愛媛県南部から高速道路を経由してのアクセスが向上する同駅は、コンテナ車を最大13両取り扱うことができるコンテナホームを有しており、積替ステーションとして、ウイングボディタイプのトラックによる作業が可能となる。同駅では高松貨物ターミナルから5時3分に到着する下り列車と20時30分に発車する高松貨物ターミナル行き上り列車を扱う。

また、鍋島~東京貨物ターミナル間、東京貨物ターミナル~福岡貨物ターミナル間、百済(くだら)貨物ターミナル~札幌貨物ターミナル間、大館~隅田川間、隅田川~新潟貨物ターミナル間といった需要が高い区間で輸送力を増強するほか、宇都宮貨物ターミナル~高松貨物ターミナル間で大型の31フィートコンテナの輸送ルートを設定する。

今改正でも機関車やコンテナ、フォークリフトの増備が行なわれ、機関車では本線牽引用のEF210形電気機関車3両、入換え用のHD300形ハイブリッド機関車2両、本線牽引・入換え用のDD200形ディーゼル機関車8両を新製する。コンテナは総勢4050個、フォークリフトは総勢143台を新製する。

なお、機関車では青函用のEH800形電気機関車に車両の状態を遠隔でリアルタイムに監視するリモートモニタリングシステムが導入される。

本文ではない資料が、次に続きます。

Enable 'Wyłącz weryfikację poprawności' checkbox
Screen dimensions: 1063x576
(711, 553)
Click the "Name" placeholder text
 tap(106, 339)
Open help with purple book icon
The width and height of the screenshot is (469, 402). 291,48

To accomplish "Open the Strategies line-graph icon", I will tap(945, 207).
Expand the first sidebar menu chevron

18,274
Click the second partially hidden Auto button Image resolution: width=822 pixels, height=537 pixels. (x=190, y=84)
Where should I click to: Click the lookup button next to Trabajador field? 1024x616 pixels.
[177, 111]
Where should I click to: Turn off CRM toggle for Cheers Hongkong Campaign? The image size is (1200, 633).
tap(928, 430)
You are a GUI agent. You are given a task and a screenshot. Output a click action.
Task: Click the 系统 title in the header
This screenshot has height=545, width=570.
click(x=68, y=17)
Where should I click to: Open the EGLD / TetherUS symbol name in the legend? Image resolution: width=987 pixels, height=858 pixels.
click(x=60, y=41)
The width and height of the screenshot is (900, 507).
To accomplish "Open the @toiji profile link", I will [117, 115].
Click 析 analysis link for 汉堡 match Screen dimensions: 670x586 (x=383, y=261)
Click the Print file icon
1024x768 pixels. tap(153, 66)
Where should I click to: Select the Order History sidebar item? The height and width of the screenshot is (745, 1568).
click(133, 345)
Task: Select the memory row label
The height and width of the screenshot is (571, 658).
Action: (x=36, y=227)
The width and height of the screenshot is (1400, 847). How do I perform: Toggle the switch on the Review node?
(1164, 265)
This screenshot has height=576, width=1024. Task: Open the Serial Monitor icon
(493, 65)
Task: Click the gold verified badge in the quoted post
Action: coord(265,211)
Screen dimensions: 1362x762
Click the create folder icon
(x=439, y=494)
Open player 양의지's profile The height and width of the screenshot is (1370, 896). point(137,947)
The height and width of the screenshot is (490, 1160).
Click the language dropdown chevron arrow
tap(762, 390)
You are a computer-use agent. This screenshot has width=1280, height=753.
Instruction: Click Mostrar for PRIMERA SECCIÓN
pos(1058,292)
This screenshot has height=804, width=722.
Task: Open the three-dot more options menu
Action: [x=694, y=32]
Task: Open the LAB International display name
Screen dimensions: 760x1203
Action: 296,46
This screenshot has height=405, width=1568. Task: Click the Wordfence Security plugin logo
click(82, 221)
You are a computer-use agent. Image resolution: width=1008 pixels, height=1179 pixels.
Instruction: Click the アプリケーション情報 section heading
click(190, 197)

このほか、駅設備のリニューアルやトラックからコンテナへの積替えを行なう積替ステーションの整備を推進。総合物流企業への実現へ向けた取組みとして、JR貨物初のマルチテナント型物流施設である「東京レールゲートWEST・EAST」が整備され、WESTは2020年2月に、EASTは2022年8月に竣工する予定。